The Literary Life

From the staff of BookSwim.com

Sound and Fury by Chip: Darned Paranormal Romance

Want to know the greatest thing about comic conventions, and why you should go even if you’re not a comic-readin’ fool? The vast amounts of swag showered upon you by the hundreds of vendors in a space the size of three football fields. I began ComiCon snatching up every free book someone offered to me, and as the weekend went on, my backpack filled too much. I started to be more selective: no Weddings from Hell for me, thanks, I’m all full up with Devil May Cry (Dark Hunter 11) by Kenyon and The Outlaw Demon Wails (The Hollows, Book 6) by Harrison. (Incidentally, why are all fantasy novels part of long involved series? I always get the feeling I’m missing out on half the book’s details.)

I’d thought there was an unwritten rule that guys were forbidden from specific activities: walking into Victoria’s Secret unaccompanied; driving Miatas; and reading, or at least getting caught reading, romance novels. Werewolf romance novels included.

To my surprise, the less-fair sex was well-represented in the autograph lines for Sherrilyn Kenyon, Carrie Vaughn, Jeaniene Frost, and the other venerable authors of the vampires-and-love-triangles genre. So, having received these free books anyway, I swallowed my prejudices and gave the books a try.

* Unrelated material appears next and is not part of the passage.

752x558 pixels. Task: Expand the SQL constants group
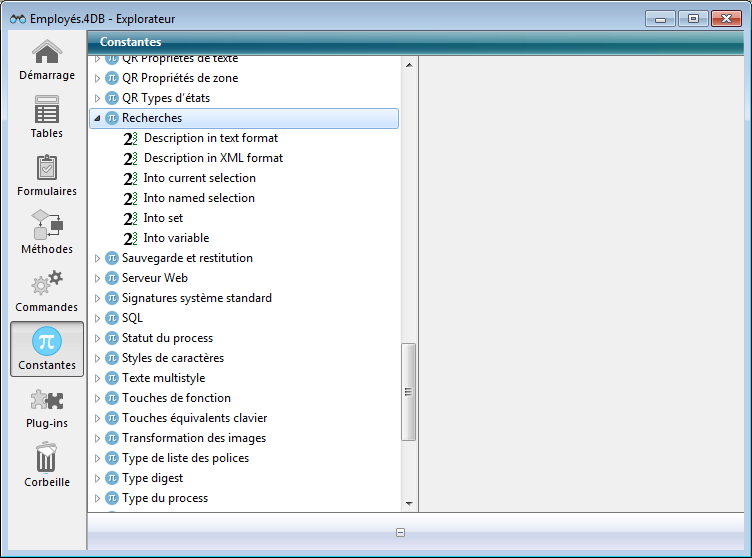[x=97, y=318]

Maybe it’s because the last novel I read was Love in the Time of Cholera, which combined the worst elements of the inane ridiculousness of romance novels with the torturously long descriptions and verbiage of classic literature. Maybe it’s because fantasy and horror were my genres of choice when I broke into adult novels at the tender age of 12 and I left them in pursuit of more highbrow pastures.

…but Devil May Cry and Carrie Vaughn’s Kitty and the Midnight Hour went down like candy. Quick, light, sweet, requiring little brain power and some serene suspension of disbelief, these books were the literary equivalent of popcorn. While occasionally contradictory (one moment, Protag and Manly Love Interest will be kissing; then they’ll be standing apart and Manly Love Interest says “Don’t touch me! I don’t need your pity!”; and then they’ll start kissing again, with Manly Love Interest cautioning Protag that “This doesn’t give you any power over me”), who doesn’t want to read about Sumerian gods running Las Vegas casinos? Or werewolves hosting talk radio shows?

I must conclude that paranormal romance, while unlikely to earn a Nobel Prize in literature any time soon, deserves its current surge of interest for the enjoyable escape it offers. Don’t worry, though– I have no plans to buy a Miata.